PractiTestを利用すればそれら集計フォーマットの違いによる煩わしさや、探索的テストでの実施内容の不透明さも、効率よく管理することが出来ます。
テスト管理ツールは数多く存在し、それぞれのツール毎に特色がありますが
探索的テストを含め、テスト工程全体を最も効率よく管理できるテスト管理ツールはPractiTestであると思います。(注:個人的感想です。)
では、具体的にどの様なところが探索的テストの管理に向いているのかをご紹介します。
探索的テストのテストケース管理
PractiTestでは、スクリプトテスト、探索的テストなどのテストタイプの異なるテストケースも同一階層での管理が可能です。それらテストケースのテストタイプは、一覧でアイコンを確認することで判別可能ですし、フィルターにより探索的テストのみに絞り表示することも出来るので、とても管理しやすくなります。
探索的テストのテストケース作成
PractiTestでの探索的テストのテストケース作成は簡単で、テストタイプを選択することでフォーマットが表示されるため、そこに必要な情報を記入することで作成できます。

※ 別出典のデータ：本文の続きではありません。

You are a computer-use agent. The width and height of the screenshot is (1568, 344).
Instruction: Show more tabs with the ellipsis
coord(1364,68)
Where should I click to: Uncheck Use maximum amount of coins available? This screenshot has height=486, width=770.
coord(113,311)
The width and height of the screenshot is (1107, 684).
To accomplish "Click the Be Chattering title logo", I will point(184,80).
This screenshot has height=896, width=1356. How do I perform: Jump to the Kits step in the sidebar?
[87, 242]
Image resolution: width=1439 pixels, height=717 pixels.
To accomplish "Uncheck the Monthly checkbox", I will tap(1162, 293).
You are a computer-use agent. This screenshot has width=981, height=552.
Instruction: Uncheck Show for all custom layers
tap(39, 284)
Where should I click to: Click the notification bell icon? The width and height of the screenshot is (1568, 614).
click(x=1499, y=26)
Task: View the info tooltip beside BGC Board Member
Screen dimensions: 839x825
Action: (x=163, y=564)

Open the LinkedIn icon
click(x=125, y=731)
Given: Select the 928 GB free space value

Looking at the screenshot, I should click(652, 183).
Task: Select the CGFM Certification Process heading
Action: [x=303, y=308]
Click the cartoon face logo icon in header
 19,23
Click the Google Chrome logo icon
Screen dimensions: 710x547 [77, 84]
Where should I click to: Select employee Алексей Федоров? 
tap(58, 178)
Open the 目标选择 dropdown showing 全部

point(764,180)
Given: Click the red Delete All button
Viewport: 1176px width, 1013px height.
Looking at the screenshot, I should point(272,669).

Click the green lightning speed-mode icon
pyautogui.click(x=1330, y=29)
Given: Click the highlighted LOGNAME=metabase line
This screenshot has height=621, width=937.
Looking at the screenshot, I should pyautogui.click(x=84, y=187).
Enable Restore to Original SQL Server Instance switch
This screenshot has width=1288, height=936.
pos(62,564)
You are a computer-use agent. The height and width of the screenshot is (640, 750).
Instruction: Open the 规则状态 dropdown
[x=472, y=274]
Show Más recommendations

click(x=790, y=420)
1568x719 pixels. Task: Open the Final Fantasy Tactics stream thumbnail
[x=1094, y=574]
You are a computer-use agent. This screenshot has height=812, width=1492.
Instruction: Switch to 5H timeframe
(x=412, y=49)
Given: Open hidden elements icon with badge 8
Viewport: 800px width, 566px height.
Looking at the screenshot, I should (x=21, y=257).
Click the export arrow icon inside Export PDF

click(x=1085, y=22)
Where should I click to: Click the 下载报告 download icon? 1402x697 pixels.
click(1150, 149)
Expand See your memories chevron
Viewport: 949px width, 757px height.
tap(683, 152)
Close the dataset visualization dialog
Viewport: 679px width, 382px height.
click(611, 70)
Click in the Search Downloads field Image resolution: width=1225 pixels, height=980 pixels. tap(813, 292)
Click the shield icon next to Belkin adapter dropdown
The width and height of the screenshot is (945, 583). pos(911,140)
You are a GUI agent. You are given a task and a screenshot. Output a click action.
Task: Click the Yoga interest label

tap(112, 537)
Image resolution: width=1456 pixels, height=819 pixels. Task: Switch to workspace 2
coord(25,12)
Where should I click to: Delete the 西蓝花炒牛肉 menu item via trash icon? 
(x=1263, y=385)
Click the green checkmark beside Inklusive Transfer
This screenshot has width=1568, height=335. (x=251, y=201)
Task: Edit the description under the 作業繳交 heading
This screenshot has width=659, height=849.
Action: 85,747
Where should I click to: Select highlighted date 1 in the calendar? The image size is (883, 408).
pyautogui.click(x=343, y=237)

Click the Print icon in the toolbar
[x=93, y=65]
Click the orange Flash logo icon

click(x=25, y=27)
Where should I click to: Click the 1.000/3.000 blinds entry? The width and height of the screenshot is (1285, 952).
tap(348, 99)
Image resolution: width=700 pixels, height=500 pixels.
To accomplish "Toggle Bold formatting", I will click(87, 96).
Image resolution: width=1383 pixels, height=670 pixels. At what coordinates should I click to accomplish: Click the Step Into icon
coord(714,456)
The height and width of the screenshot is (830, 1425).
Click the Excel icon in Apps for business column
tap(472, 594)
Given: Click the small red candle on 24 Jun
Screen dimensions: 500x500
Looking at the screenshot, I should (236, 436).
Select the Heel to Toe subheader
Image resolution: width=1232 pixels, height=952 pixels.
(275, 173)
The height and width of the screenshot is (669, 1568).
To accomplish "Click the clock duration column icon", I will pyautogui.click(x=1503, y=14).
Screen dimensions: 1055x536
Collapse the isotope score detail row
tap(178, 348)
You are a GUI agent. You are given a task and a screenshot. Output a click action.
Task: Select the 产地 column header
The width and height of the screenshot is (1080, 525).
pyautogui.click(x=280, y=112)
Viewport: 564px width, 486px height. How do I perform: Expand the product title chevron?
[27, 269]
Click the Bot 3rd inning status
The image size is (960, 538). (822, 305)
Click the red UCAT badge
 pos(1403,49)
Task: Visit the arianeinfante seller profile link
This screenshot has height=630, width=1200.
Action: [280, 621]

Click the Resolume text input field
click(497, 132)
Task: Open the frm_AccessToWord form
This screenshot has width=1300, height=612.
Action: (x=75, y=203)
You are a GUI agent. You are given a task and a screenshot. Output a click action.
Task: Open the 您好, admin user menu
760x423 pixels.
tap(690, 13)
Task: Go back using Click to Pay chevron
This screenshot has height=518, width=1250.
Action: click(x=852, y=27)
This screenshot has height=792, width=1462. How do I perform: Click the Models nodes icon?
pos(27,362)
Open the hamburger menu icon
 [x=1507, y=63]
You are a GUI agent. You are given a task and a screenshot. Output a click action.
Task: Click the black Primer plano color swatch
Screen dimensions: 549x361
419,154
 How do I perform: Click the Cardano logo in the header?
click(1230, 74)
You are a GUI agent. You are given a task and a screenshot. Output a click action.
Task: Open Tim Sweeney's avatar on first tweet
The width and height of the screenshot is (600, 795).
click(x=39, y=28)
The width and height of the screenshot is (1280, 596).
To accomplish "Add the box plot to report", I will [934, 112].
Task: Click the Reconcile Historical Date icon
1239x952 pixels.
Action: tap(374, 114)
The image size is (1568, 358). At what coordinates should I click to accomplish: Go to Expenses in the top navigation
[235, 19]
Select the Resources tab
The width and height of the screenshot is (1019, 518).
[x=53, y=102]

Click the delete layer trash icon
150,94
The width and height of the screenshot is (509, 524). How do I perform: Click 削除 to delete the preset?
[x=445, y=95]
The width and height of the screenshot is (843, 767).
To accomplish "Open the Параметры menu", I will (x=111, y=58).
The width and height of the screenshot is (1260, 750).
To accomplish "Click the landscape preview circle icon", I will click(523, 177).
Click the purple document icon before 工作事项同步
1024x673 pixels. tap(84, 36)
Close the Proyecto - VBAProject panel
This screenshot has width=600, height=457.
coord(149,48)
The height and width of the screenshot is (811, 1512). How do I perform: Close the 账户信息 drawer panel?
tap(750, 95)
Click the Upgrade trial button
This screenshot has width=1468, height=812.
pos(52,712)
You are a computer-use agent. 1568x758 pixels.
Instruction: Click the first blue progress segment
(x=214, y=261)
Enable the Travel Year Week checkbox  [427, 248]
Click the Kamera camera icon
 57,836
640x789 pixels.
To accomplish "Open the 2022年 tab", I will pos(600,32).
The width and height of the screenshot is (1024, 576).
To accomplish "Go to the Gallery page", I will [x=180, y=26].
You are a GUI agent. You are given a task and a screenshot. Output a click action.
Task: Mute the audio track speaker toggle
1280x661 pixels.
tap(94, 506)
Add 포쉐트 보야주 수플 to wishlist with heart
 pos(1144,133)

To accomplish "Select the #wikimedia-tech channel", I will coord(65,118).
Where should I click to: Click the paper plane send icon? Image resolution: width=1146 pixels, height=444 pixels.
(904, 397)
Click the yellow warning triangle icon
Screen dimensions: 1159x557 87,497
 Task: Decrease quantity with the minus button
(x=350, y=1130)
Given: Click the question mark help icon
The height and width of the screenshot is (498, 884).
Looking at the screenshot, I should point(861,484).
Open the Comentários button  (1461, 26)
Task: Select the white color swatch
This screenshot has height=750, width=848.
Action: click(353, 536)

フォーマットとして用意されるのは「テストチャーター」「探索的テストのポイント」になり、「テストチャーター」には前述した内容を記載し、「探索的テストのポイント」については任意の内容を記載する部分になりますので、記述内容をチーム内で規定し、運用することができます。
探索的テストの実行内容の管理
探索的テストの実施中は画面上部で「テストチャーター」「探索的テストのポイント」を確認することが出来るので、テストケースへ遷移して確認する必要がありません。
セッション時間についてもタイマーで管理しているので時間超過のリスクを減らせます。
また、実施内容は「注釈」を追加していく形で証跡を残していくことができ、「注釈」ごとに「タイプ」を設定できるのでタイプでの検索や記載内容での検索も可能です。
バグを発見時は「注釈」から直接チケットを登録できるため、紐づけも自動で実施されるためどのテストで発見されたバクなのかも追跡することが可能です。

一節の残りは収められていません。